*WHAT TO WORK ON:* Extract every line of the rows below that contains the word "will". Case counts.

*AVAILABLE RECORDS:*
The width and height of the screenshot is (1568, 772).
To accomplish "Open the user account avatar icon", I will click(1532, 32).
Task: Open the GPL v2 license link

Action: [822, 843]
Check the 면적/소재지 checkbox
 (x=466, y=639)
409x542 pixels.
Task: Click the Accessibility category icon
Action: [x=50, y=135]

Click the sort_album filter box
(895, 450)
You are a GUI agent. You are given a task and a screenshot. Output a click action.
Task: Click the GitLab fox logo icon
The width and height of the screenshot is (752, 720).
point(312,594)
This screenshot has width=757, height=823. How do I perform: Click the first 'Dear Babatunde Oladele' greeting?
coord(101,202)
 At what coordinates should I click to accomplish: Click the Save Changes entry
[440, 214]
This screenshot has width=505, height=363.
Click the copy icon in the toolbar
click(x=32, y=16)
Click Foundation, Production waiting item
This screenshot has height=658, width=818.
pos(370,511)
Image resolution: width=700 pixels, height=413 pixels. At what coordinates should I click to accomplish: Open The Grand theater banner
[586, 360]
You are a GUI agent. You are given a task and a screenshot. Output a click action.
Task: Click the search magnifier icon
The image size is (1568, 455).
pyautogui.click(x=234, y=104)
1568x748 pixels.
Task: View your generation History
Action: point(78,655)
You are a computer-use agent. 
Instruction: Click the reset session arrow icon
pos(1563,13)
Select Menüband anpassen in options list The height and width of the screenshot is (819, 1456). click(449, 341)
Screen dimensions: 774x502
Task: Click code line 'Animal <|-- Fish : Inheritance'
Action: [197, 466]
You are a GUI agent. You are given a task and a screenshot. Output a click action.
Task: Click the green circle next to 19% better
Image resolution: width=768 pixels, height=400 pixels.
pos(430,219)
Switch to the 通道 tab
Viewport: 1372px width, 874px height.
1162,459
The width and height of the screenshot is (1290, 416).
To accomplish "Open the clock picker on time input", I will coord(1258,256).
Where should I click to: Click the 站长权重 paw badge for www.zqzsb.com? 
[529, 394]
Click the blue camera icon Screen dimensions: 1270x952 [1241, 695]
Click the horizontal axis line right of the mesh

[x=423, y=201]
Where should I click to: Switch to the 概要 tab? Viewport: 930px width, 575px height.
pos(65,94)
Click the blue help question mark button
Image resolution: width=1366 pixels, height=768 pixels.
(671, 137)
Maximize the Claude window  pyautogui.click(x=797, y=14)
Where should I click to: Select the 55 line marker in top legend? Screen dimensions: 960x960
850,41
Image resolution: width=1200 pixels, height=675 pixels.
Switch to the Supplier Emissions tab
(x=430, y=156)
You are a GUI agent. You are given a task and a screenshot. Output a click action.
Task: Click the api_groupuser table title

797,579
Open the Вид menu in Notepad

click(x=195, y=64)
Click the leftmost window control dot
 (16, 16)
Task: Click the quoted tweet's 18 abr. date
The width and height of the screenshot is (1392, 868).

*RESPONSE TO THIS TASK:*
To accomplish "Open the user account avatar icon", I will click(1532, 32).
To accomplish "Open the clock picker on time input", I will coord(1258,256).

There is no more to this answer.